Enfin l’URSS de Gorbatchev (à partir de 1985) est plus préoccupée par ses
problèmes intérieurs que par de grands projets au Moyen-Orient. Elle fait savoir à la
Syrie qu’il faudra désormais payer les livraisons d’armes.
Tout ceci est balayé par la tornade de 1989 – 1991 : le mur de Berlin tombe, les
démocraties populaires s’écroulent en Europe, l’URSS disparait en décembre 1991. En
1992 il n’y a évidemment plus d’alliance soviétique au Moyen-Orient. Cela laisse-t-il la
place à un ordre entièrement organisé et contrôlé par les Etats-Unis ? Non, car un nouvel
acteur est apparu : l’islamisme.
2 Emergence d’un nouvel acteur : l’islamisme
Essayons une définition. L’islamisme ne se confond pas avec l’islam. C’est le
courant porté par les musulmans qui voient dans l’islam, non seulement une religion,
mais aussi un projet de société et un programme politique. Le slogan qui pourrait le
mieux les définir est celui des Frères musulmans (organisation fondée en Egypte en
1928) : « l’islam est la solution ».
Sur cette base s’est lentement construit un mouvement multiforme, dans lequel
on trouve des états, des forces politiques, des courants intellectuels, et aussi de larges
secteurs des sociétés musulmanes partageant plus ou moins l’idée que « l’islam est la
solution ». Un courant aussi large est forcément très diversifié. Il ne faut donc pas
s’étonner d’y trouver des positions très différentes, et parfois de violents conflits.

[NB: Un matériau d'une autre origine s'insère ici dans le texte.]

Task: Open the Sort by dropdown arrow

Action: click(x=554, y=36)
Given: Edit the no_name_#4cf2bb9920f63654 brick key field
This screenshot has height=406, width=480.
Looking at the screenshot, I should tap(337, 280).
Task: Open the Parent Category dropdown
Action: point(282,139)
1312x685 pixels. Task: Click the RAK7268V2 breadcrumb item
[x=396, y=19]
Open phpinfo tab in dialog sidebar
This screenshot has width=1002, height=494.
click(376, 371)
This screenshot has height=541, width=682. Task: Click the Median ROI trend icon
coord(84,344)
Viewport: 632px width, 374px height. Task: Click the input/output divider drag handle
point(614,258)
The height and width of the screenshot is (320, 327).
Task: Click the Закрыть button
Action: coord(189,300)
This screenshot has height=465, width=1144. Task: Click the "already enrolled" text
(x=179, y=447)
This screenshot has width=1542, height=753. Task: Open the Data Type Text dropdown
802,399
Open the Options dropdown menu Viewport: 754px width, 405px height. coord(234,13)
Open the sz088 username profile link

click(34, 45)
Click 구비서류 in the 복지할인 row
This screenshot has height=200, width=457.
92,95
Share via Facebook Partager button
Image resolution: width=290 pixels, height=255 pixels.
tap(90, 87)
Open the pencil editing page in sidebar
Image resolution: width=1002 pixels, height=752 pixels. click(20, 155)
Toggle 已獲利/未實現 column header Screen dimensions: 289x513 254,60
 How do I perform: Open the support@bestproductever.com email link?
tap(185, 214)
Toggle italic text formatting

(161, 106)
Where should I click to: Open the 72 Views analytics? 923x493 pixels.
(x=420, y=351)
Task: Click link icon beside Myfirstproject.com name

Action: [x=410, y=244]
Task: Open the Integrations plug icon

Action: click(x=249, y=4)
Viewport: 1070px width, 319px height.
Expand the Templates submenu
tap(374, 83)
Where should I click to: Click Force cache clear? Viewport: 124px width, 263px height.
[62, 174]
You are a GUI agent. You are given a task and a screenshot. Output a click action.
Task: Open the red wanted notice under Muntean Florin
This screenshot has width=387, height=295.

L’islamisme a longtemps cheminé de façon souterraine, avant de surgir
brutalement au grand jour au tournant des années 1970-80. On peut donner deux
explications à cela. En premier lieu il n’est pas surprenant qu’un héritage intellectuel
aussi riche que celui de l’islam ne se soit pas dissous dans la modernité sans donner son
avis sur l’avenir du monde. En second lieu, l’échec des autres projets de modernisation
(unité arabe, socialisme arabe …) était patent à la fin des années 70. Il y avait place pour
un nouveau porteur d’espoir. Ce fut l’islamisme.